POAG (Primary Open-Angle Glaucoma)
Primary open-angle glaucoma, POAG, continues to represent a significant public health problem. At least 2.25 million individuals in the United States 45 years of age or older are estimated to have this disease. POAG is currently the third leading cause of blindness worldwide following cataracts and trachoma.

The prevalence of POAG shows a strong racial disparity throughout the world with rates of disease almost 4 times higher among African Americans. Increasing age and family history are also strong risk factors. Individuals with diabetes mellitus and those with cardiovascular disease are also reported to have a higher incidence of POAG.

POAG is a chronic, slowly progressive optic neuropathy (the optic nerve is the structure that transmits information from the eye to the brain) characterized by atrophy and cupping of the optic nerve head, and is associated with characteristic patterns of visual field loss. (Angle closure glaucoma presents with severe pain and sudden, dramatic loss of vision). Intra ocular pressure (IOP) is the most common, and important factor causing disease, but reduced blood supply and abnormalities of axonal/ganglion cell (nerve cell) metabolism can also contribute. Although population studies have demonstrated a commonly accepted "normal IOP range" of 10-22mmHg, there are a number of shortcomings to depending on "numbers" alone for diagnosis. In fact, as many as 30-50% of individuals who are proven to have POAG, actually have initial screening IOP’s below 22mmHg.

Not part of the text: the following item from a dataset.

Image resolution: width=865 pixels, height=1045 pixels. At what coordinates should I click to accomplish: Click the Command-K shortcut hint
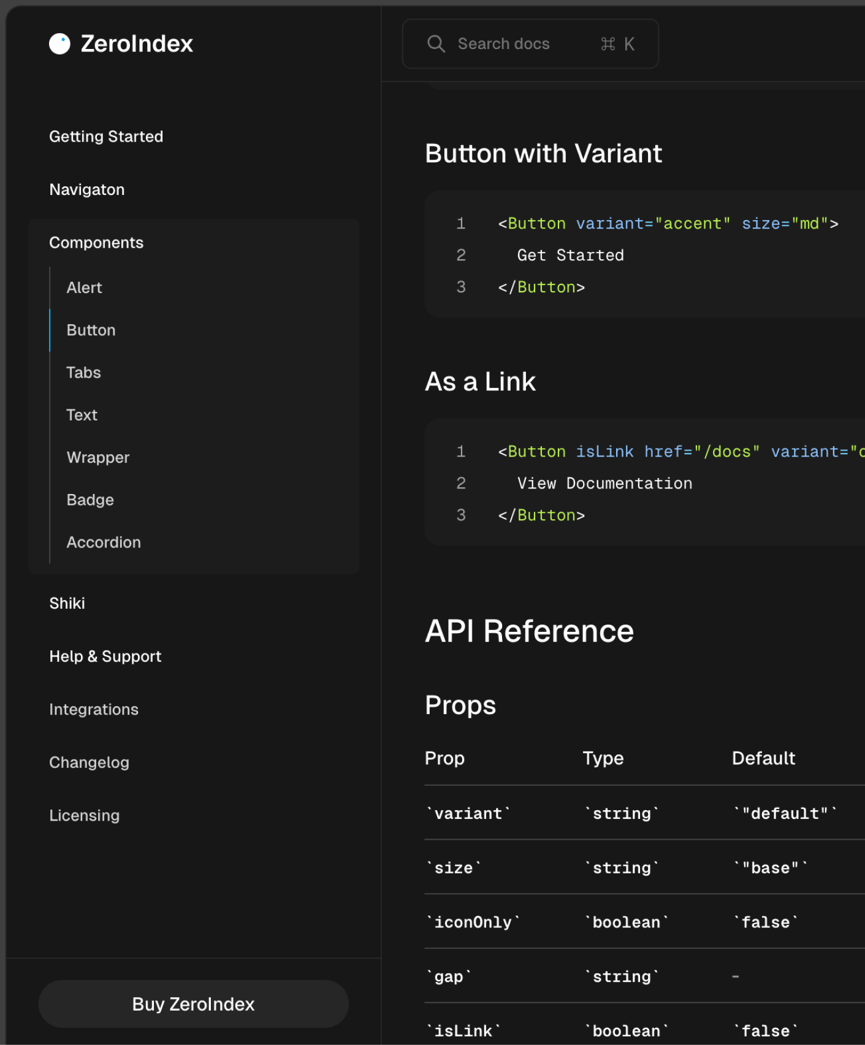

Therefore, although, elevated IOP is still considered a key risk factor for POAG, it is no longer considered essential to its diagnosis. The actual appearance of the optic nerve as viewed by the physician, along with interpretation of the visual field tests and Optical Coherence Tomography (O.C.T.), have now assumed the predominant role in diagnosis, and follow up for those undergoing therapy.

The insidious nature of POAG is that there are no symptoms until a good deal of vision has been lost. Thankfully with vigilance and proper care, the vast majority of patients retain useful vision for long periods of time!! The goal of current therapy is to preserve visual function by lowering IOP below a level that is likely to produce further damage to the optic nerve. This can be accomplished by using medical therapy i.e. eye drops/pills, or surgical therapy- i.e laser trabeculoplasty or trabeculectomy in the operating room. Ocular hypotensive agents include: Beta antagonists such as Timoptic; Miotic agents such as Pilocarpine; Carbonic anhydrase inhibitors such as Trusopt; Adrenergic agonists such as Alphagan; Prostaglandin analogues such as Xalatan, and various combinations. Whatever choice is made, the patient is always urged to inform their primary care physician as each therapy, medical and surgical, can have systemic ramifications!

The future looks bright as new therapies continue in development and new diagnostic tools are being tested such as the hunt for genetic markers. As with many other chronic diseases, however, vigilance is the key!